## [GIVEN REQUEST]
List every line in the entries below that contains the word "width", copying each line in full. Case counts.

## [DATASET EXTRACT]
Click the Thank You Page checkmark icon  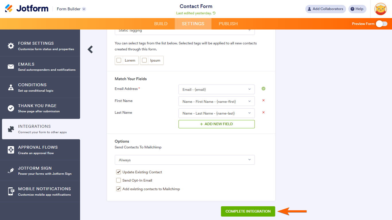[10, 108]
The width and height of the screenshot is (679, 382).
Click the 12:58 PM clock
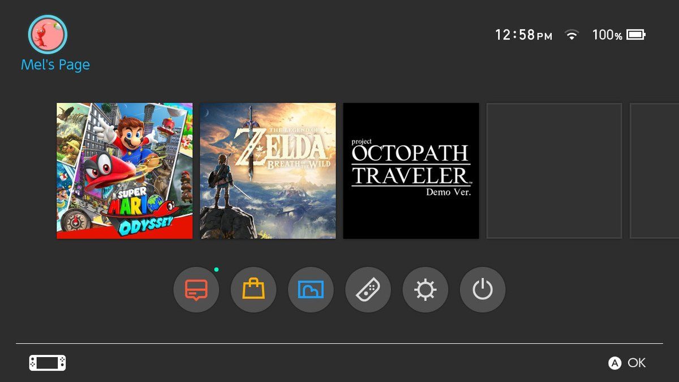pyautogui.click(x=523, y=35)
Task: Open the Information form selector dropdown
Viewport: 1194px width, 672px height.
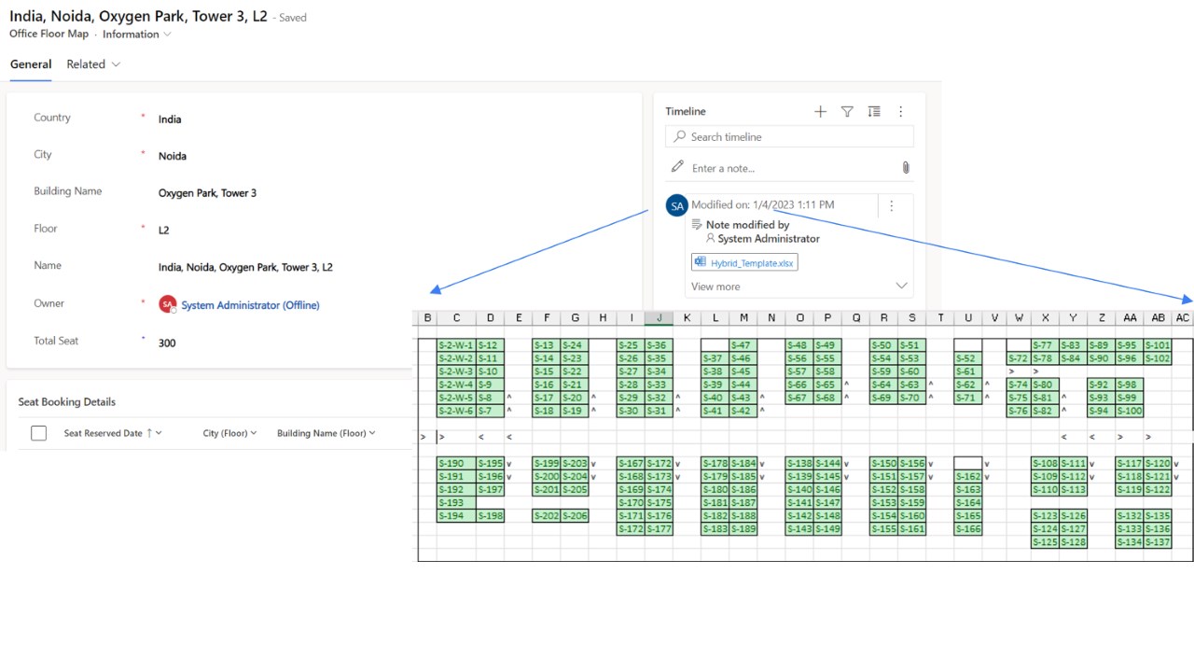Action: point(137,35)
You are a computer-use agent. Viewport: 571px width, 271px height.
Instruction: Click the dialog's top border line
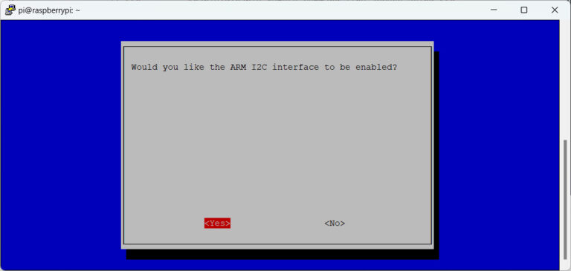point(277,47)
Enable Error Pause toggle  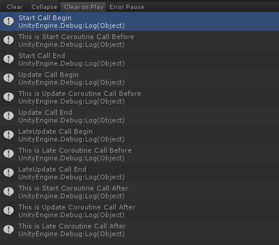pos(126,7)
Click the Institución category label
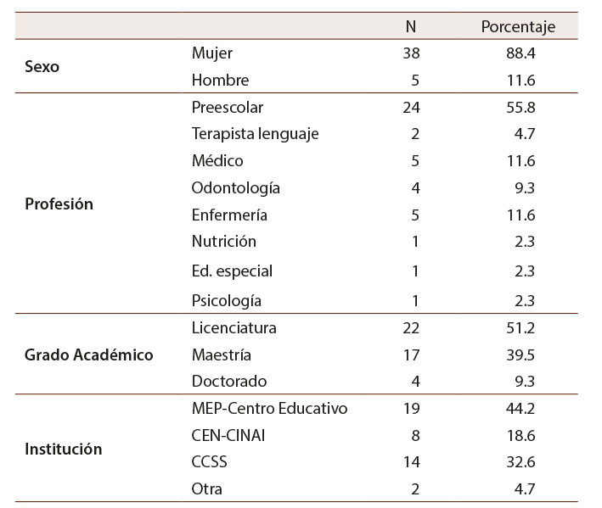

...

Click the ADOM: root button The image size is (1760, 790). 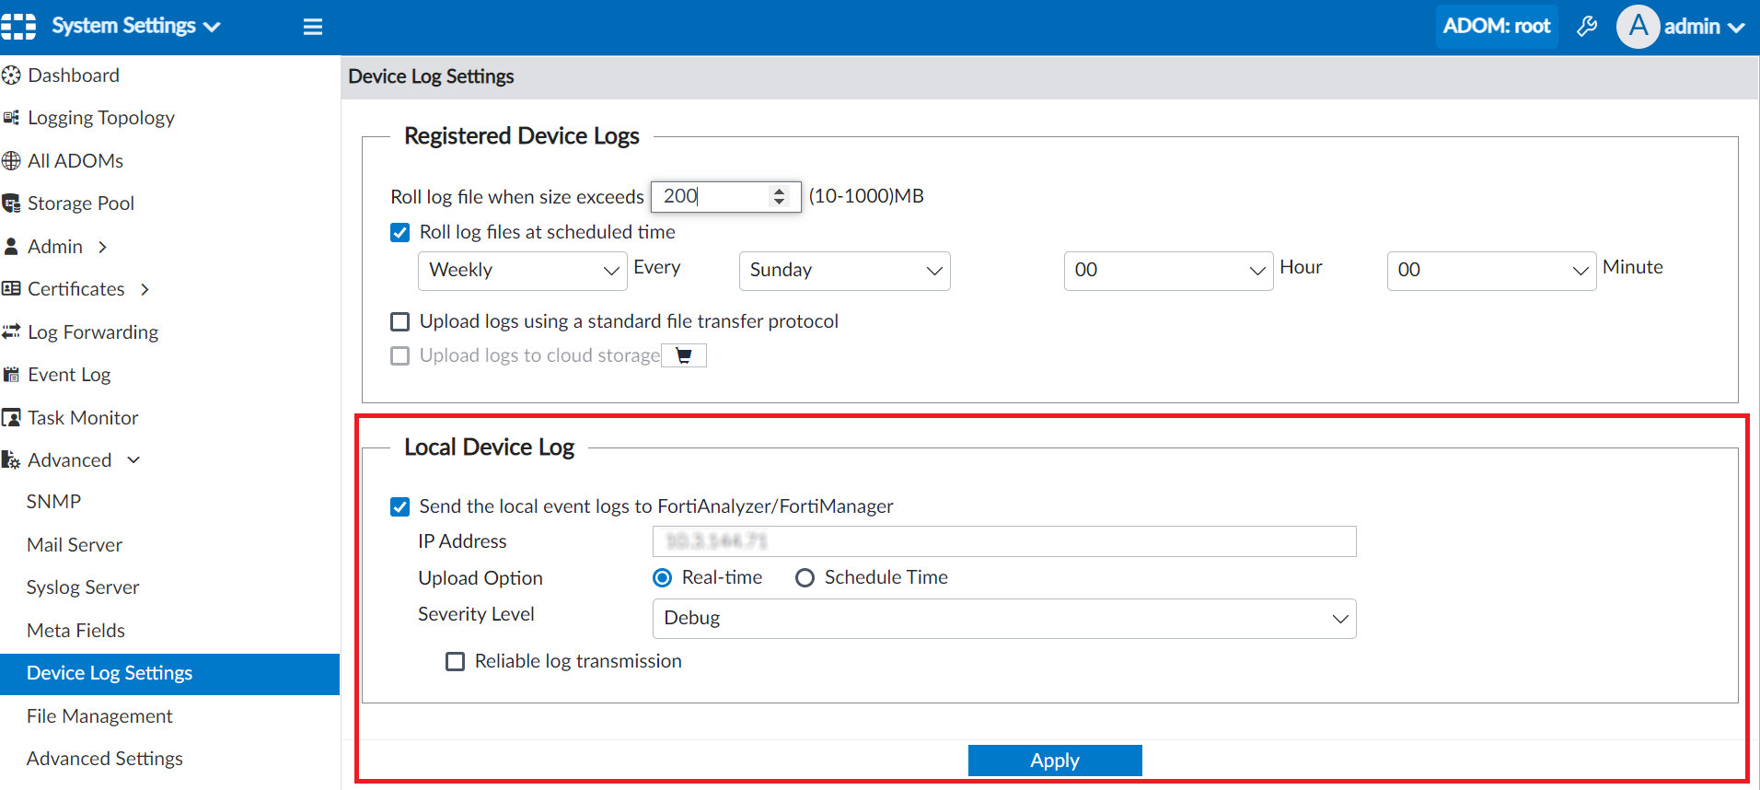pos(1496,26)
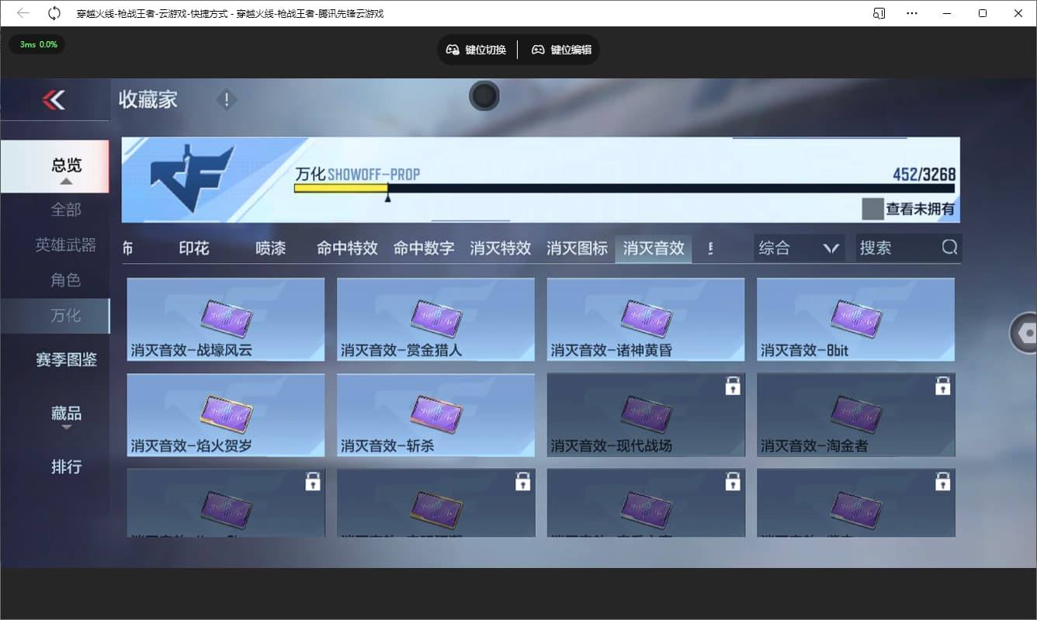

## [WRITTEN ANSWER]
The width and height of the screenshot is (679, 382).
Viewport: 1194px width, 672px height.
You are a computer-use agent. Viewport: 571px width, 271px height.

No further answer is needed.